CALIFORNIA'S STANCE ON IMMIGRATION: When Social Justice and Politics Unite to Uphold the U.S. Constitution

The following is excerpted, shortened, and slightly edited from a New York Times Editorial, published Dec. 9, 2016.  

Three bills were introduced this week in the California State
Legislature, seeking to protect the rights of immigrants.

One would create a program to finance legal services for immigrants fighting deportation. Another would provide training and advice on immigration law to public defenders’ offices. 

A third bill would bar state or local resources from being used for immigration enforcement, a strictly federal duty. No state or local law enforcement agency would be allowed to detain or transfer anyone for deportation without a judicial warrant.

Nothing in the bill would obstruct the federal government. 

This is not a nullification of federal laws or a rebellion against the Constitution. 
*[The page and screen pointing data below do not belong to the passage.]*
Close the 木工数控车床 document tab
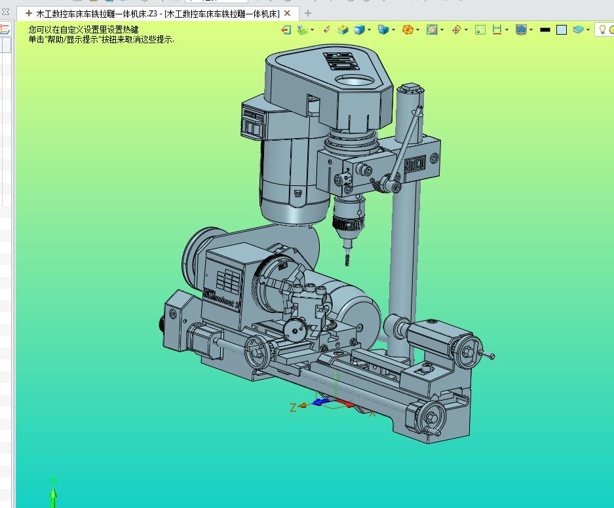The width and height of the screenshot is (614, 508). (x=288, y=13)
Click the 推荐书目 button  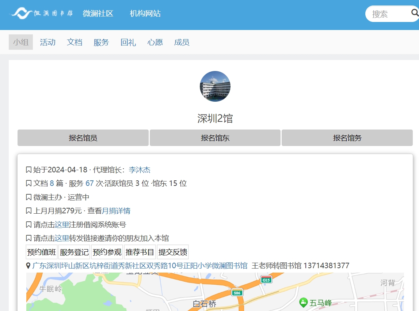pyautogui.click(x=140, y=252)
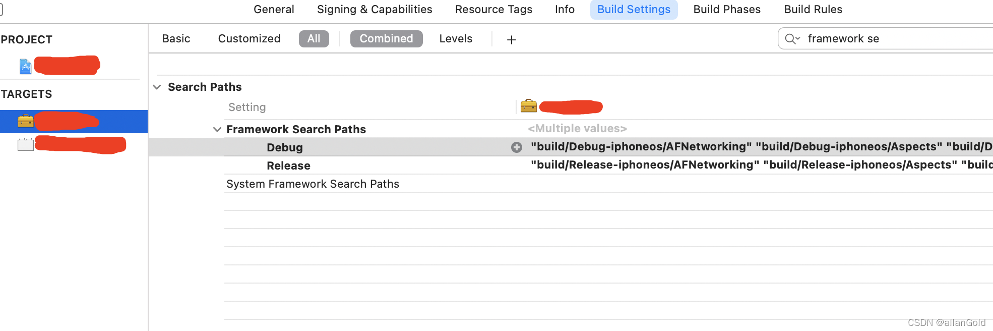Collapse the Framework Search Paths setting
This screenshot has width=993, height=331.
[x=217, y=129]
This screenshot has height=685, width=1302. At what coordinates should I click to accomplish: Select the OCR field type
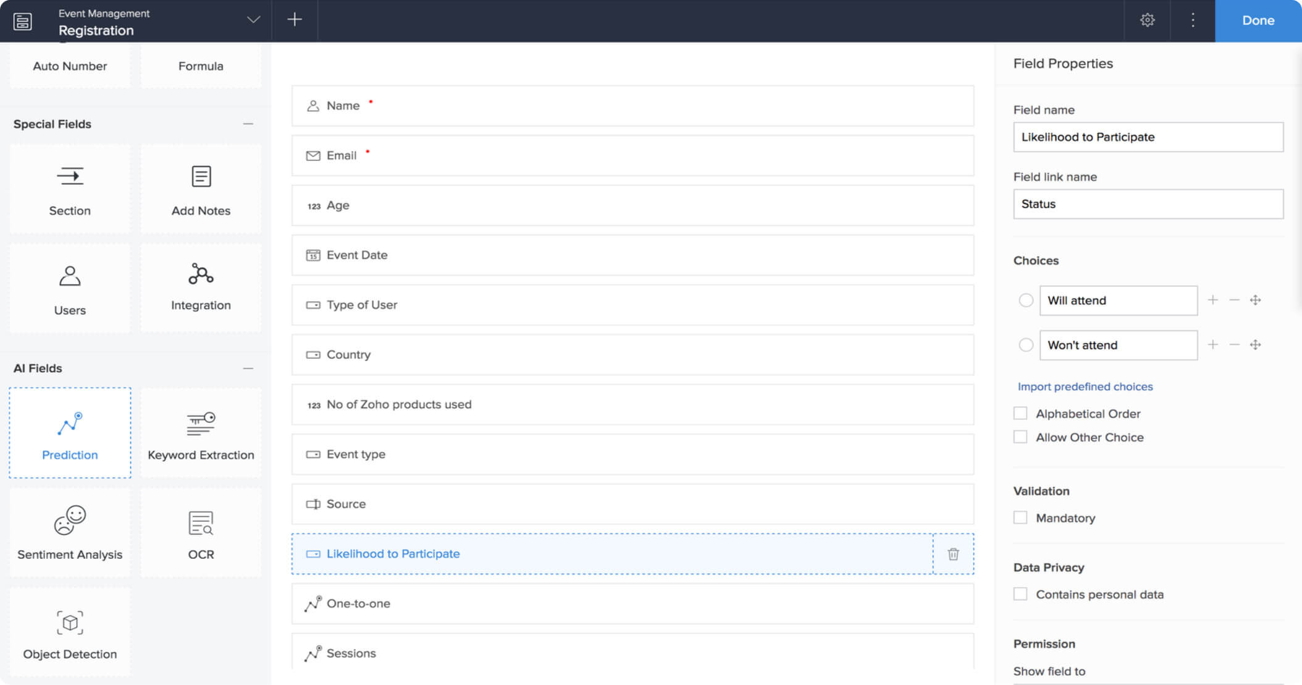coord(201,532)
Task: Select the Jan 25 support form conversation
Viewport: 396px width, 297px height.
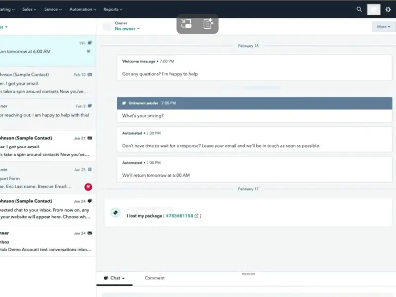Action: click(47, 178)
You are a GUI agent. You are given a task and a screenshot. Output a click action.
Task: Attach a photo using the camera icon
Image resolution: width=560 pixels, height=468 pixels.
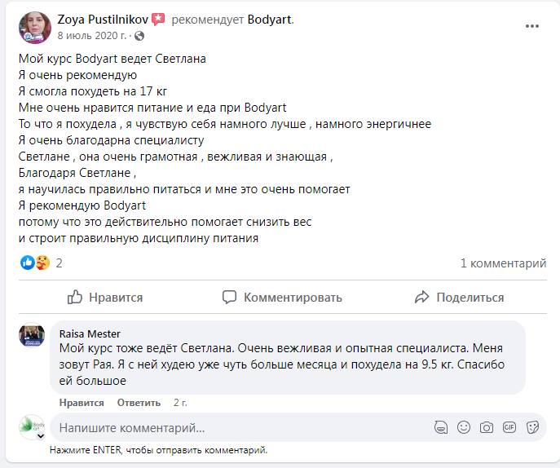coord(487,427)
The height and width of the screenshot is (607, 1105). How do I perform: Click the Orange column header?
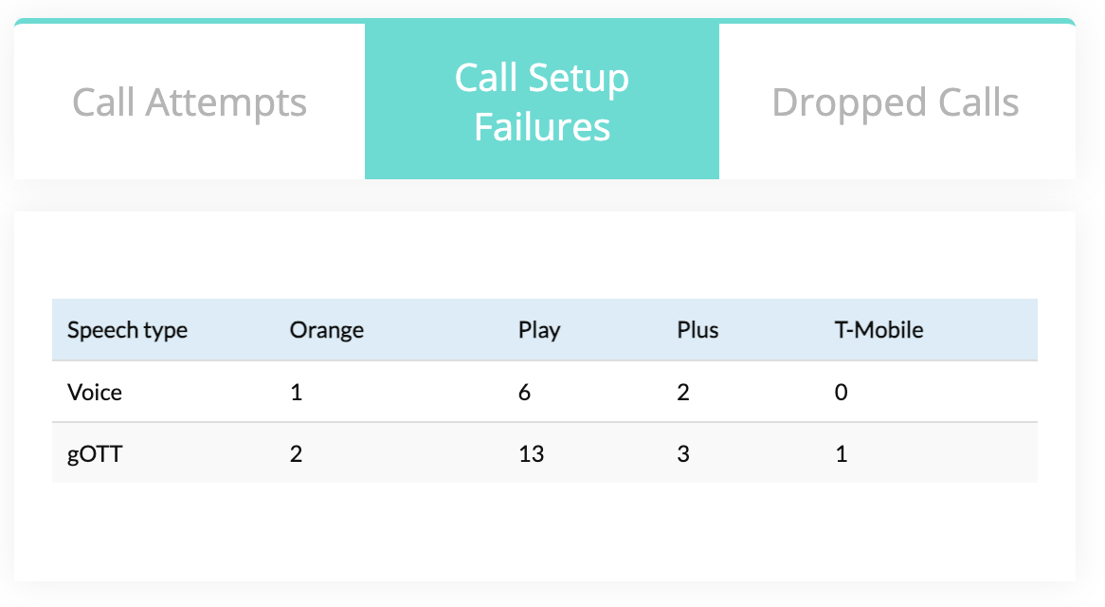pos(327,330)
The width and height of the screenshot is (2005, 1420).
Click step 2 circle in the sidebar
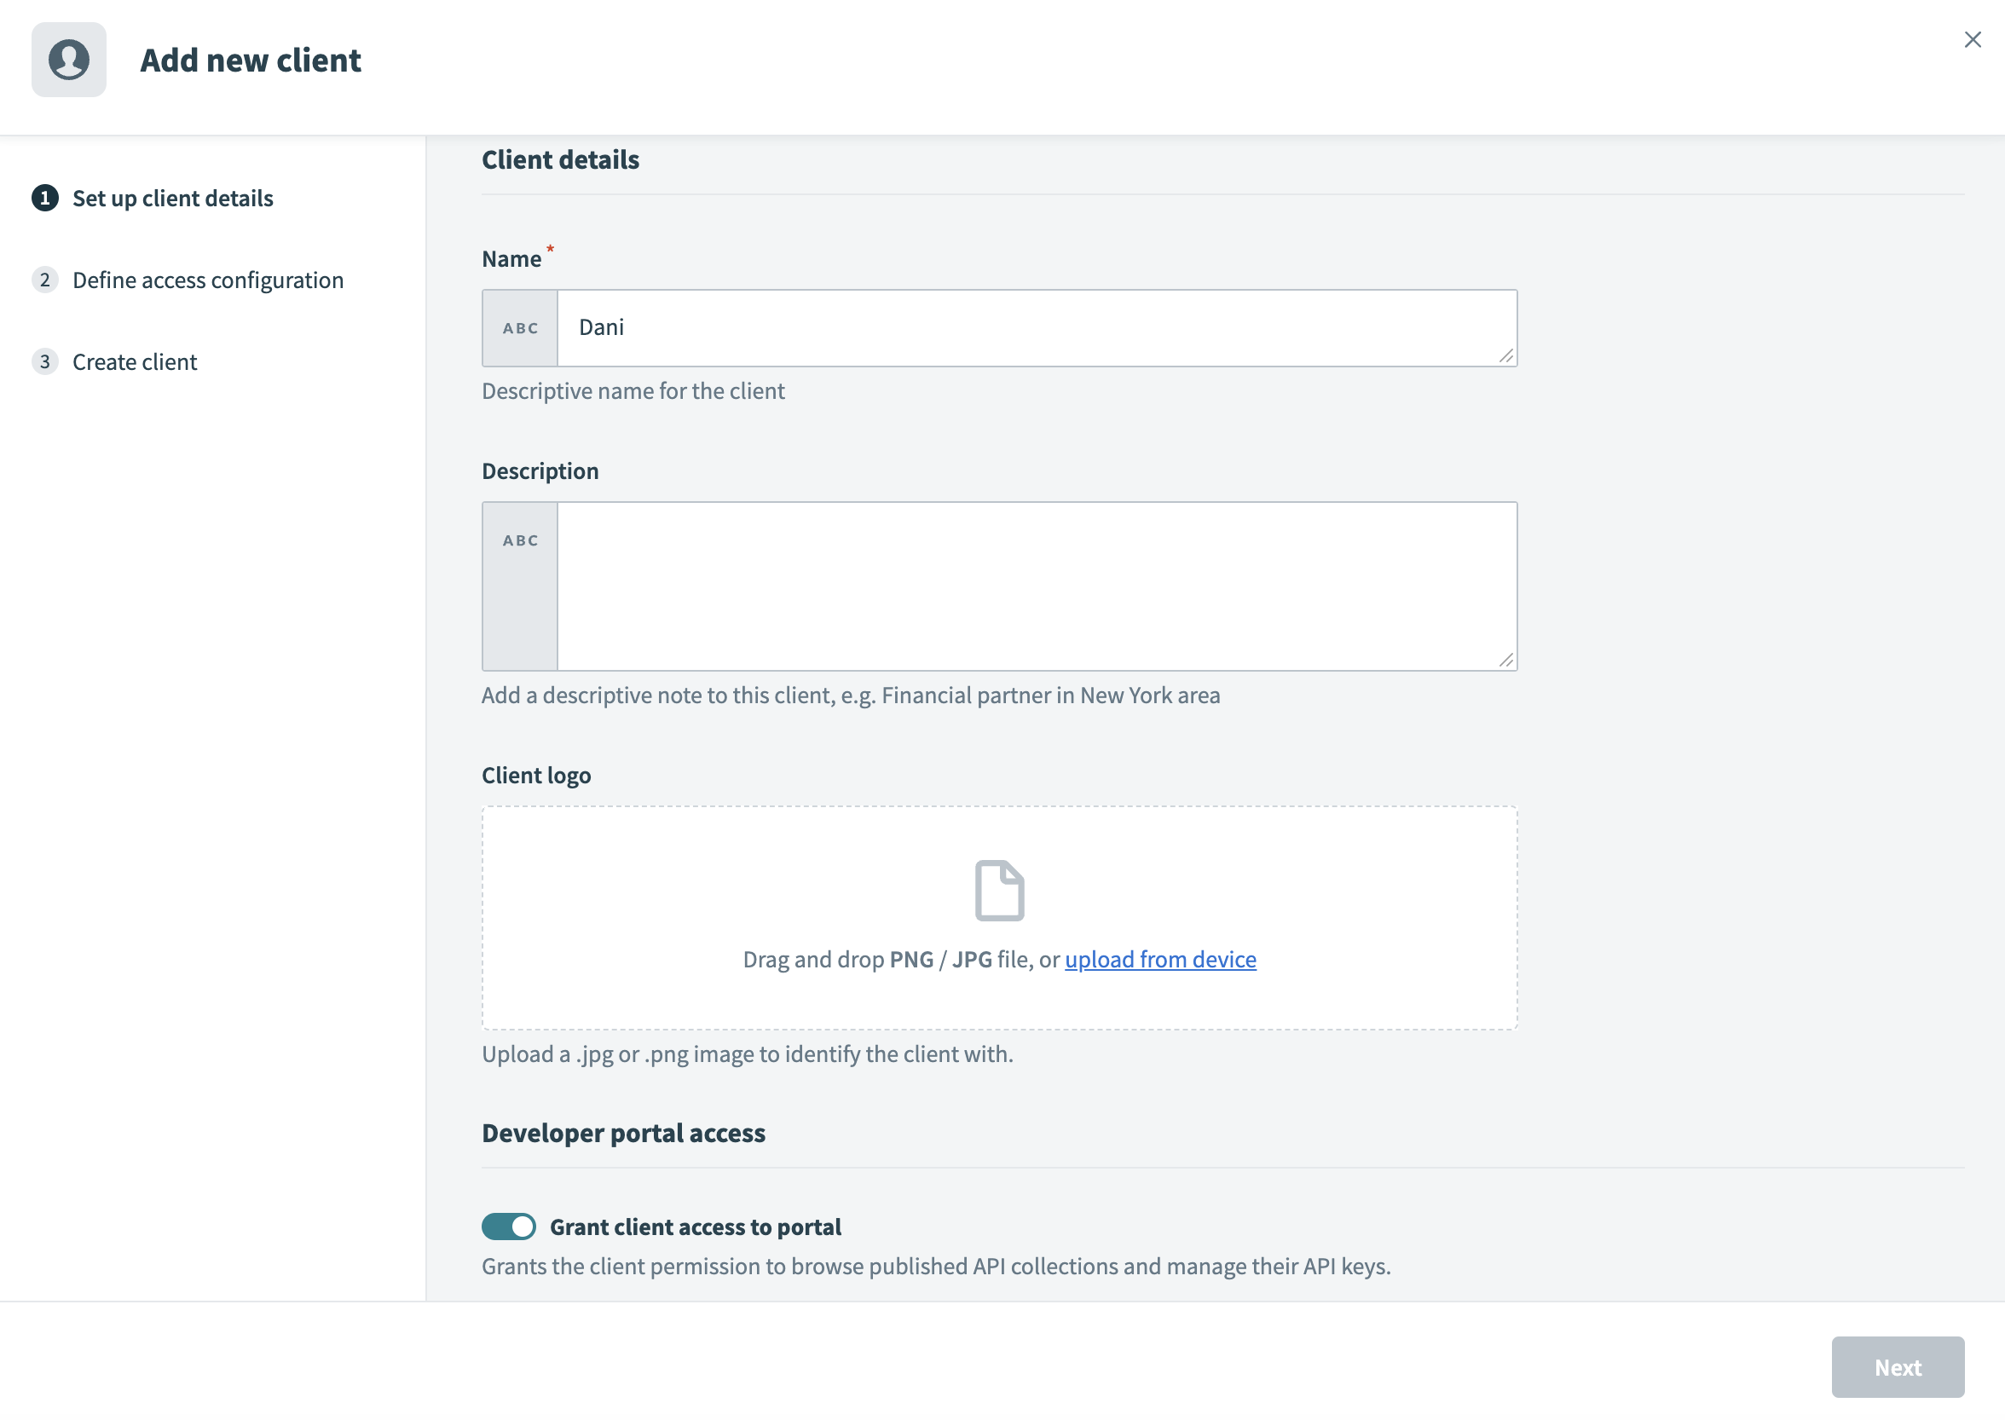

It’s upholding the Fourth Amendment, preventing unreasonable search and seizure, so mothers and fathers can go to work and children go to school without fear of losing one another. 

It’s also upholding the First Amendment, so day laborers can solicit work on a sidewalk. 

Finally, it allows local police to keep the trust and cooperation of crime victims and witnesses, who will not fear every encounter as a prelude to deportation.


What I like about these proposals is that they seek to uphold both a set of social justice values and the inclusiveness of the U. S. Constitution. At the same time, none of these would obstruct the legal acts of the federal government or of its agents. Immigrants would be subject to the law, just as non-immigrants are. That's as it should be.